» What you need to do
Transcribe word for word each line from the one containing "Toggle the select-all" to the final line of the data, both included. Skip the pictures.
####
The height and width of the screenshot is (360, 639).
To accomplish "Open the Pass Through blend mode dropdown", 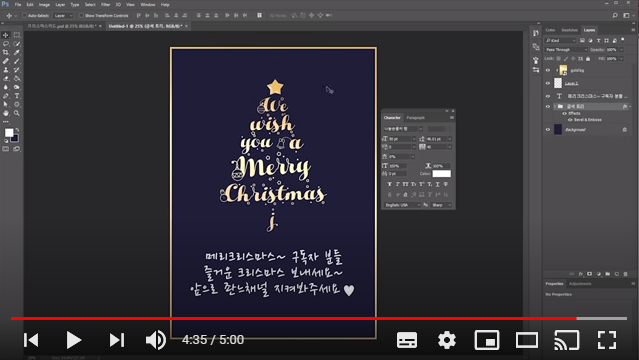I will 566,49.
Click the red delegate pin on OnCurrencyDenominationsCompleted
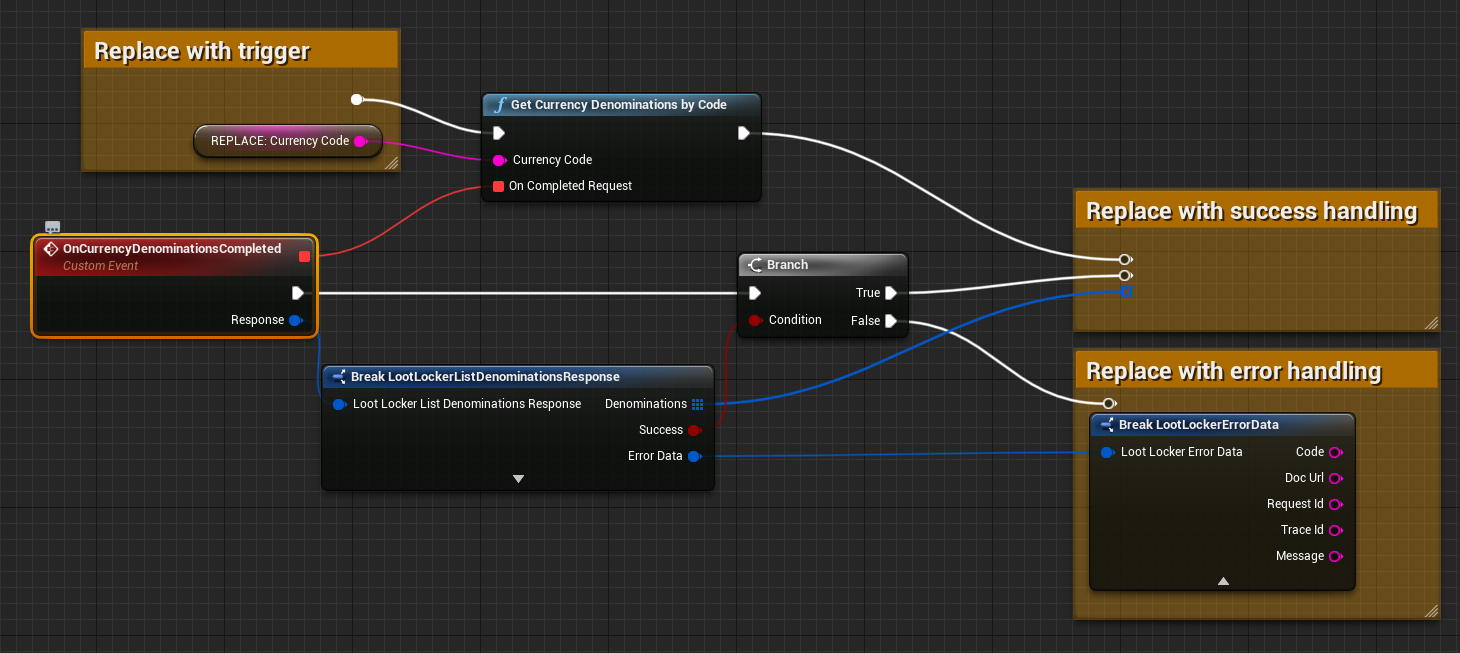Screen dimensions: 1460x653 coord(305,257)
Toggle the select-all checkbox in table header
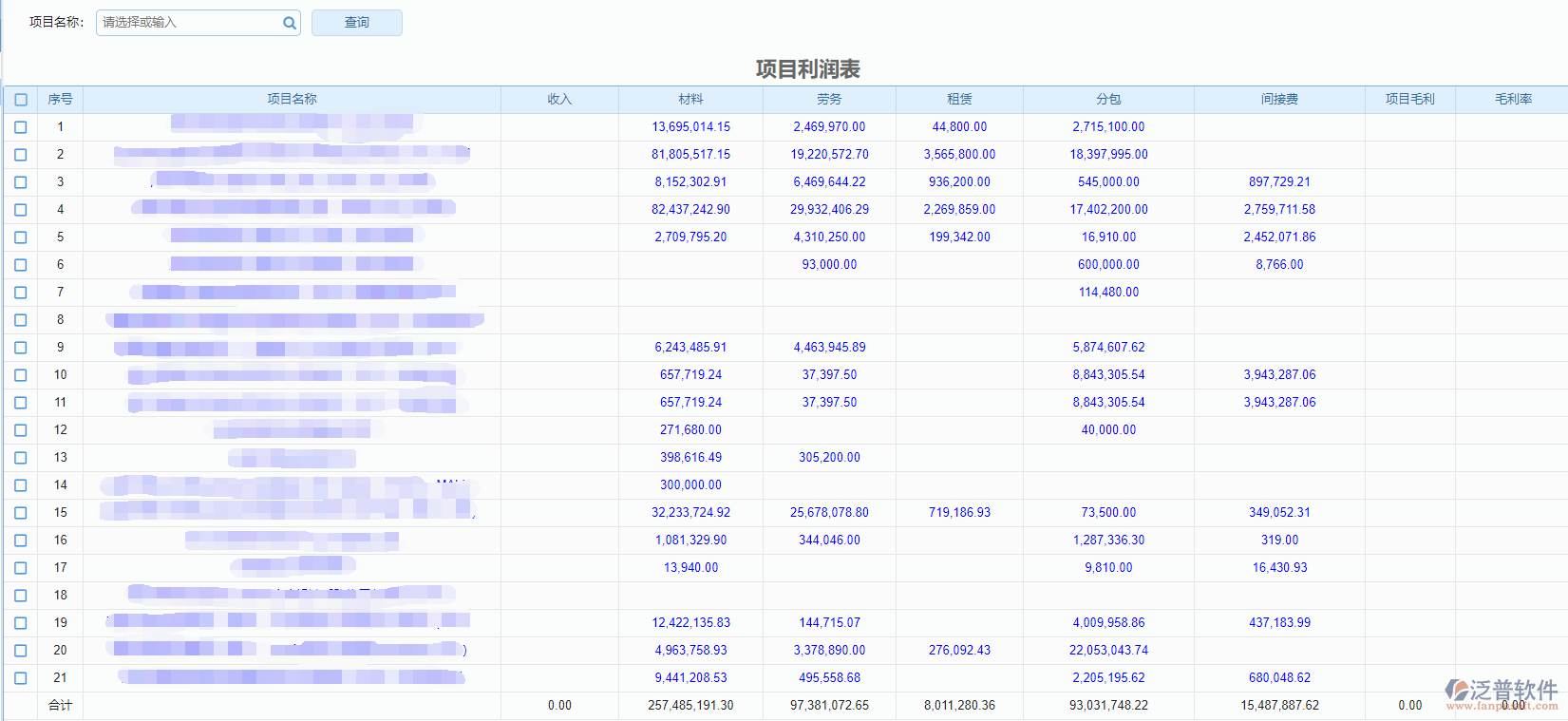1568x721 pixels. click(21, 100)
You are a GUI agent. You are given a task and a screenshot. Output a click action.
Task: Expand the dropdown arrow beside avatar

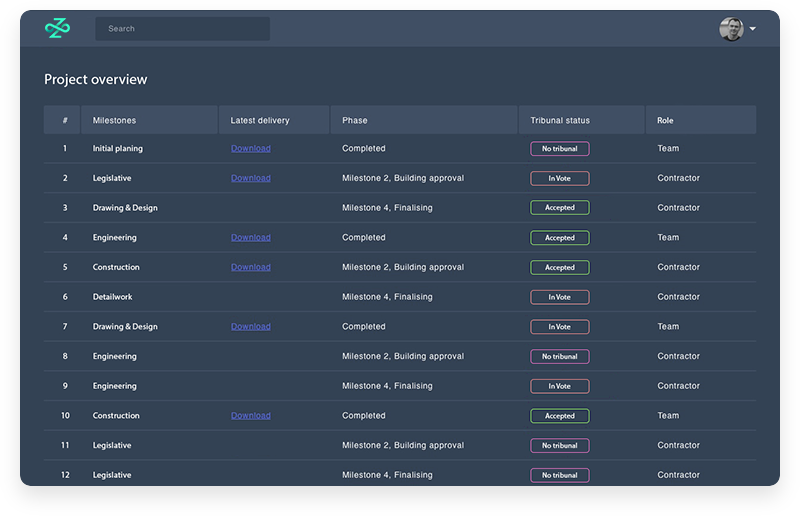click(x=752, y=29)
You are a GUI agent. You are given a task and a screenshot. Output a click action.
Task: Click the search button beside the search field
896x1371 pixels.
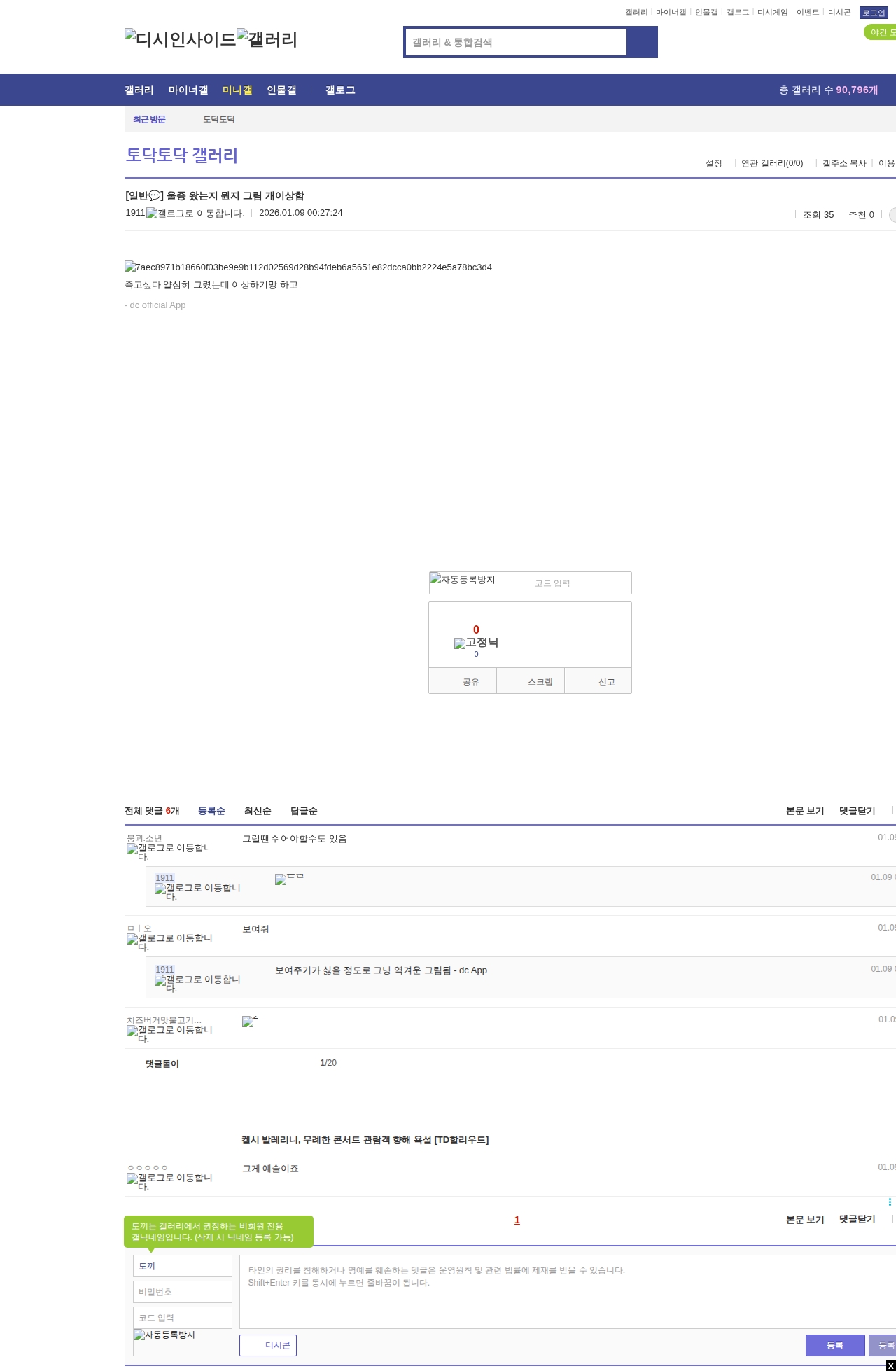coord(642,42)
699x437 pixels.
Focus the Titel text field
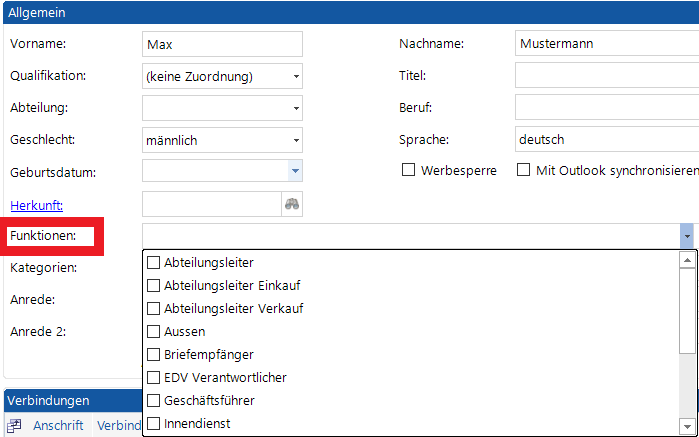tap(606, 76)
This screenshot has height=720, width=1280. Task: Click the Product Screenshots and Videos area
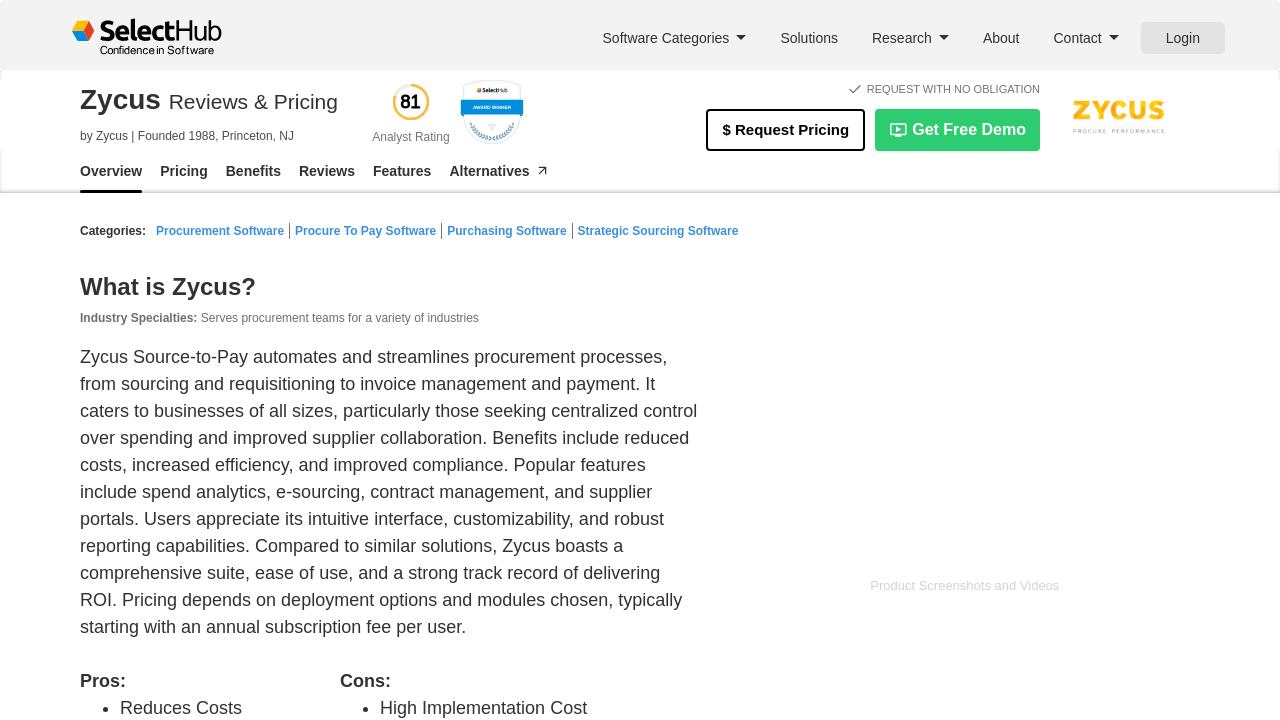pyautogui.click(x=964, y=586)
####
» Response to this exercise
Toggle the select-all checkbox in table header
1568x721 pixels. click(21, 100)
You are a GUI agent. You are given a task and a screenshot. Output a click action.
Task: Expand the dropdown arrow beside avatar

click(x=752, y=29)
You are a GUI agent. You are given a task and a screenshot. Output a click action.
Task: Click the search button beside the search field
896x1371 pixels.
coord(642,42)
699x437 pixels.
Focus the Titel text field
tap(606, 76)
This screenshot has height=720, width=1280. Task: Click the Product Screenshots and Videos area
pyautogui.click(x=964, y=586)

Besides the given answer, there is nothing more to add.